### TASK OBJECTIVE
Can you render the records, from the line containing "Where should I" up to and including the last line, as a Markdown table with the columns Row and Entry? Skip blank lines and leave the pictures out.
-- begin LISTED ENTRIES --
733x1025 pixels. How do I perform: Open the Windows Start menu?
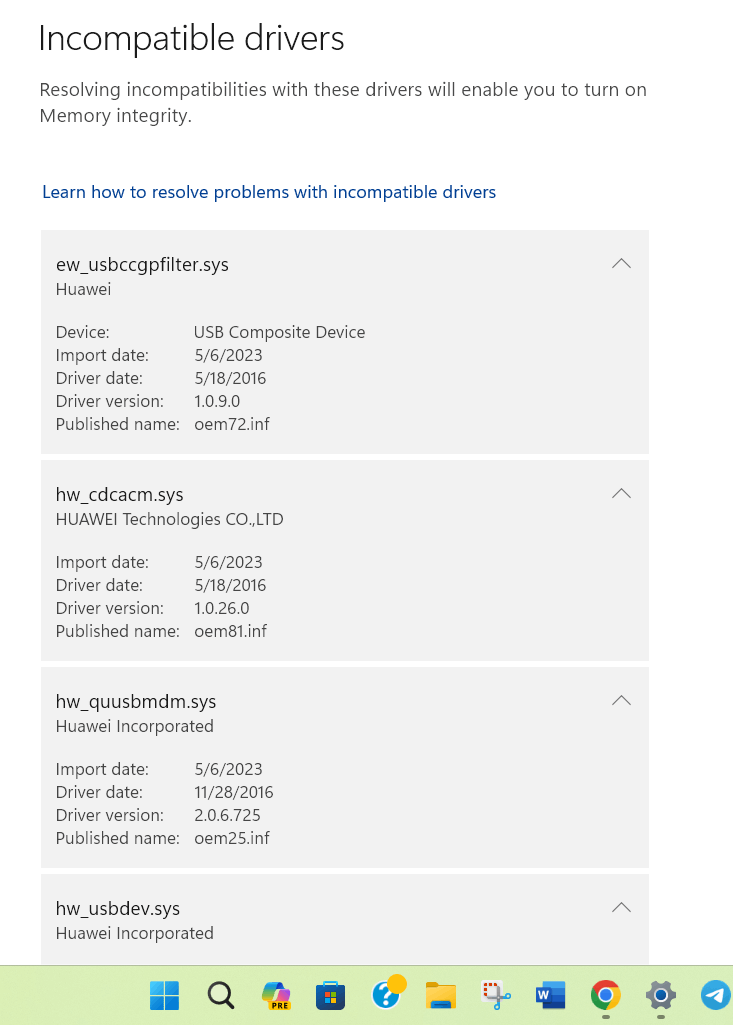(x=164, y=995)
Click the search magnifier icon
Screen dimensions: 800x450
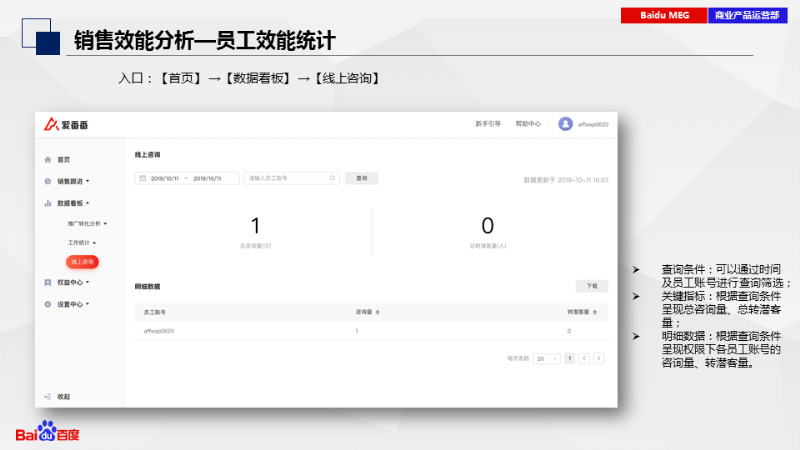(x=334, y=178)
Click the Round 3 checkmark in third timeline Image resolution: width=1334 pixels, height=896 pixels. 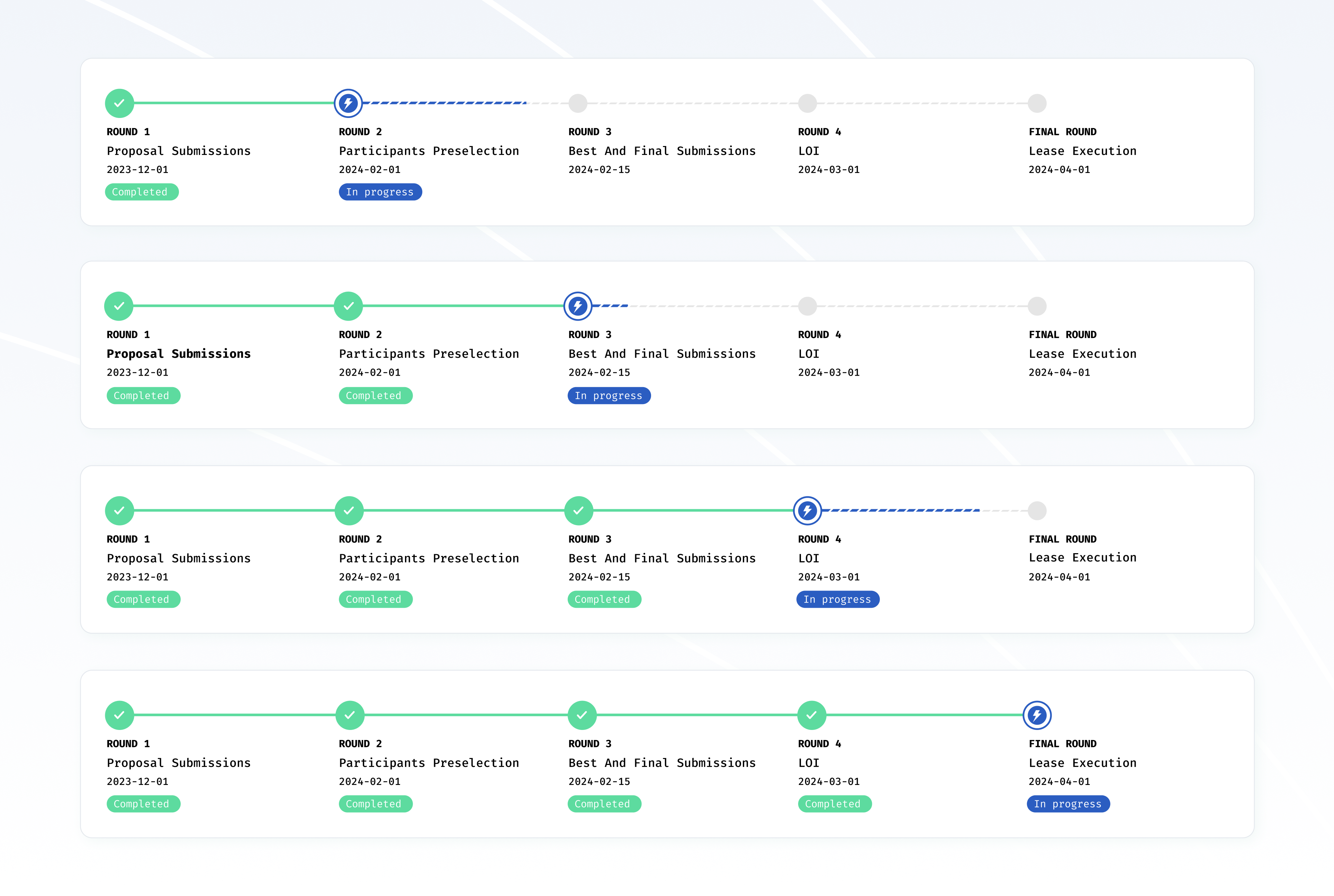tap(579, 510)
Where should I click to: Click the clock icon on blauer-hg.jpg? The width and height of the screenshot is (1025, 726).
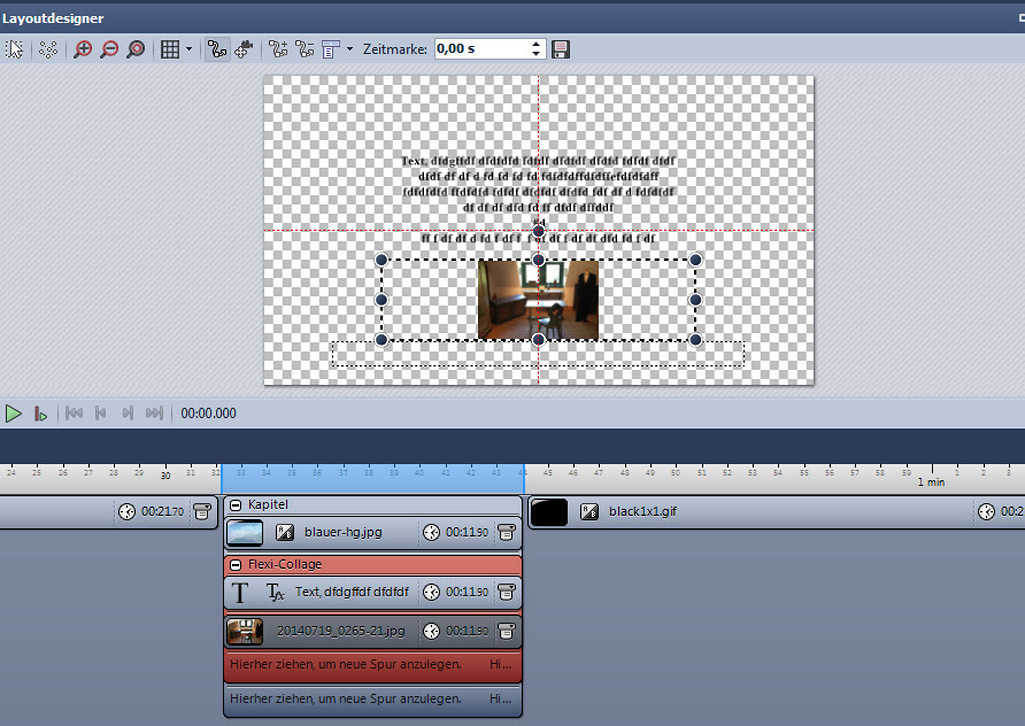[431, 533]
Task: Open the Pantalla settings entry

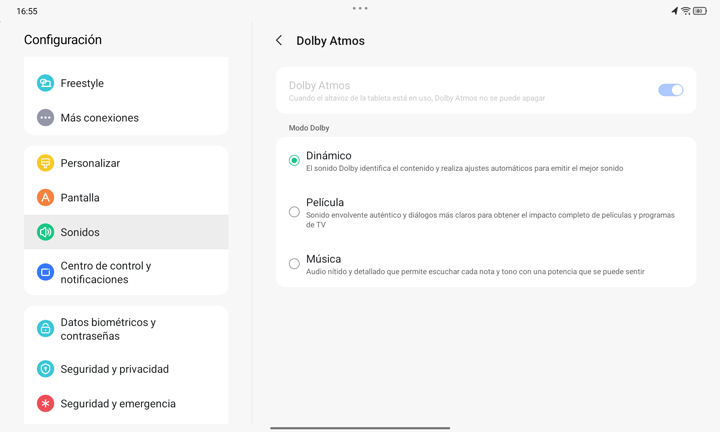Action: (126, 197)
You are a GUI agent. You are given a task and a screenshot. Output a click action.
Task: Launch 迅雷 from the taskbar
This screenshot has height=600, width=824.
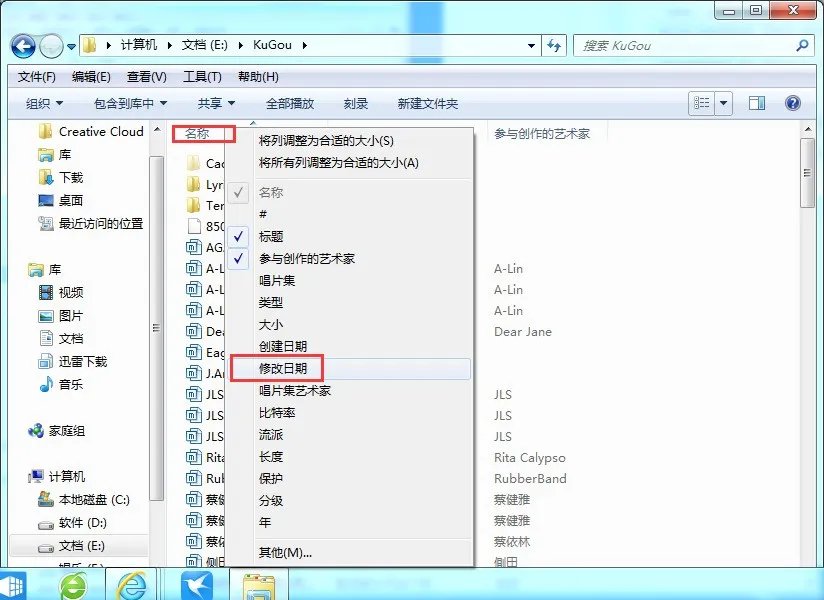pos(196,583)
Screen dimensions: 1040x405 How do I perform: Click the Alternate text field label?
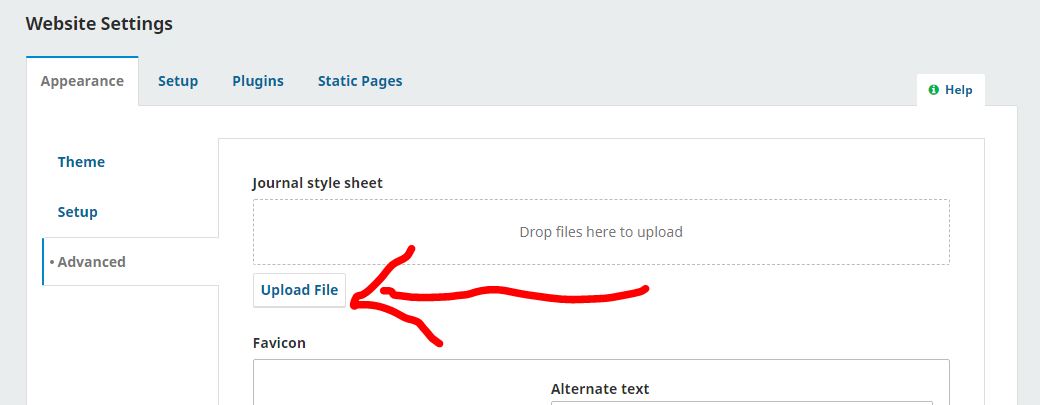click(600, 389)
-- end LISTED ENTRIES --
### TASK RESULT
| Row | Entry |
|---|---|
| 1 | Where should I click to: Click the clock icon on blauer-hg.jpg? The width and height of the screenshot is (1025, 726). |
| 2 | [431, 533] |
| 3 | Task: Open the Pantalla settings entry |
| 4 | Action: (126, 197) |
| 5 | You are a GUI agent. You are given a task and a screenshot. Output a click action. |
| 6 | Task: Launch 迅雷 from the taskbar |
| 7 | This screenshot has height=600, width=824. |
| 8 | pos(196,583) |
| 9 | Screen dimensions: 1040x405 How do I perform: Click the Alternate text field label? |
| 10 | click(600, 389) |